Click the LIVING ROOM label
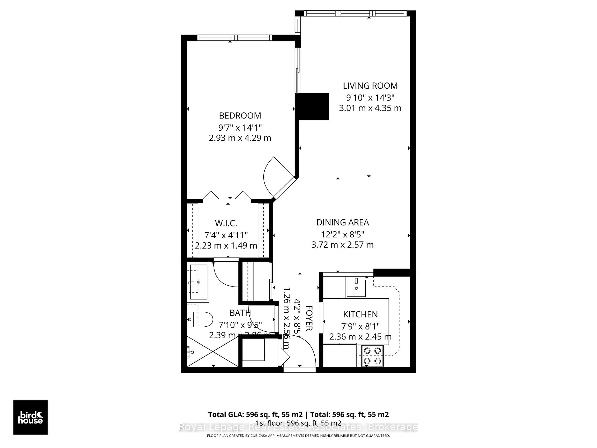pos(370,86)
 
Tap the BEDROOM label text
pos(240,116)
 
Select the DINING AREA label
pos(342,222)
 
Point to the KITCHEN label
pos(360,314)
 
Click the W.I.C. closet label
pos(226,223)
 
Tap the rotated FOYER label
pos(309,318)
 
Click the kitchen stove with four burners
pos(373,356)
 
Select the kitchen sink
pos(356,288)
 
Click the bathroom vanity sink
pos(198,282)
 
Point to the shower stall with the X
pos(213,352)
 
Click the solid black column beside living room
pos(312,107)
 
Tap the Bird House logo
pos(30,417)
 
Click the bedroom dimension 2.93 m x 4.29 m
pos(240,138)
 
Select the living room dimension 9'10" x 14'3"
pos(370,98)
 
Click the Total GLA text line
pos(298,414)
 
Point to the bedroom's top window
pos(235,38)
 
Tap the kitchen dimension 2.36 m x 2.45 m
pos(360,337)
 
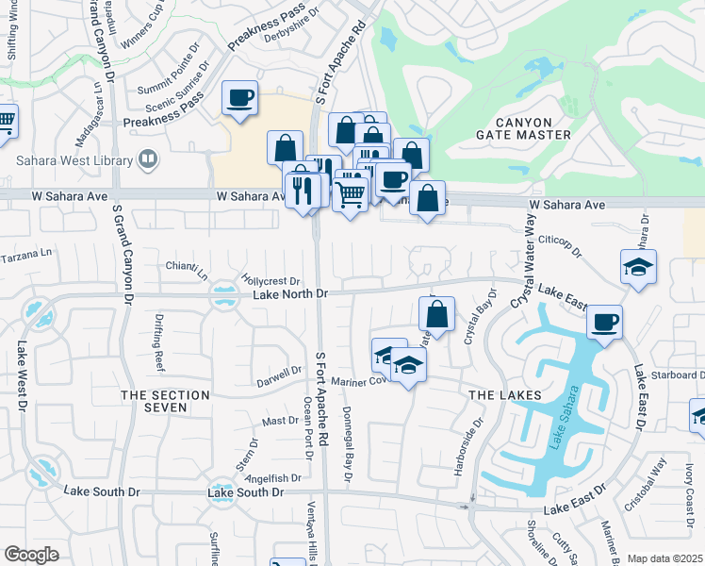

-----

# Aim of the exercise
Convert the lines above into a JSON list of strings, one string per line, skipping blank lines and leaving out the pictures.

# The answer
[
  "Click the LIVING ROOM label",
  "pos(370,86)",
  "Tap the BEDROOM label text",
  "pos(240,116)",
  "Select the DINING AREA label",
  "pos(342,222)",
  "Point to the KITCHEN label",
  "pos(360,314)",
  "Click the W.I.C. closet label",
  "pos(226,223)",
  "Tap the rotated FOYER label",
  "pos(309,318)",
  "Click the kitchen stove with four burners",
  "pos(373,356)",
  "Select the kitchen sink",
  "pos(356,288)",
  "Click the bathroom vanity sink",
  "pos(198,282)",
  "Point to the shower stall with the X",
  "pos(213,352)",
  "Click the solid black column beside living room",
  "pos(312,107)",
  "Tap the Bird House logo",
  "pos(30,417)",
  "Click the bedroom dimension 2.93 m x 4.29 m",
  "pos(240,138)",
  "Select the living room dimension 9'10\" x 14'3\"",
  "pos(370,98)",
  "Click the Total GLA text line",
  "pos(298,414)",
  "Point to the bedroom's top window",
  "pos(235,38)",
  "Tap the kitchen dimension 2.36 m x 2.45 m",
  "pos(360,337)"
]